Both Blanchard, who wants to explain the consensus view of fluctuations and of methodology that emerged in recent macro, and the mathematical economist were making an overview of their fields. Such overviews are natural invitations for talking about past and future developments. And here the notion of a revolution pops up often.
The notion that there are competing “paradigms” at certain points and that one becomes central during “normal” times, and that “revolutions” mark the passage from one paradigm to another, may sound very close to a Darwinian competition of theories for practicing economists. Here, the gist is the role played by “facts” in helping scientists abandon “wrong” theories. I felt that this was implicit in both Blanchard’s analysis and that of the mathematical economist. For instance, Blanchard (p. 2, emphasis added) writes:
The theme [of this paper] is that, after the explosion (in both the positive and negative meaning of the word) of the field [macroeconomics] in the 1970s, there has been enormous progress and substantial convergence. For a while–too long a while–the field looked like a battlefield. Reserarchers split in different directions, mostly ignoring each other, or else engaging in bitter fights and controversies. Over time however, largely because facts have a way of not going away, a largely shared vision both of fluctuations and of methodology has emerged. Not everything is fine. Like all revolutions, this one has come with the destruction of some knowledge, and suffers from extremism, hearding, and fashion. But none of this is deadly. The state of macro is good.

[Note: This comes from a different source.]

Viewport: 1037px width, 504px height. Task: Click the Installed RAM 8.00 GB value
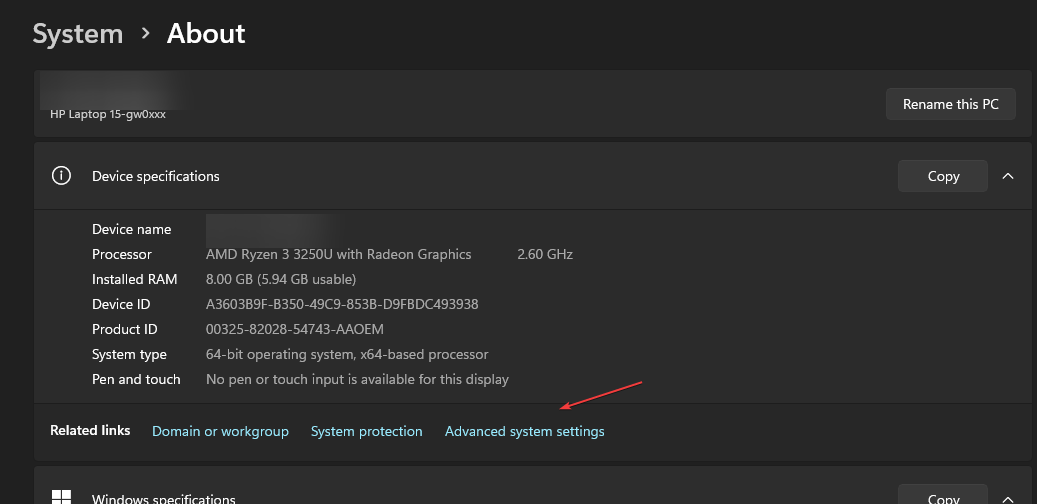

Besides the affinity between this interpretation of Kuhnian revolutions and a competitive market of ideas, there is yet another role for using the notion of a revolution by practicing economists: revolutions come with clearly identified winners (no care for losers!), as Lucas over “Keynes”, and DSGE (Dynamic Stochastic General Equilibrium) models over RBC or the first generation of New-Keynesian models, etc.
I will let the others enlighten me about how often Kuhn’s ideas are used by other practicing scientists (and why?).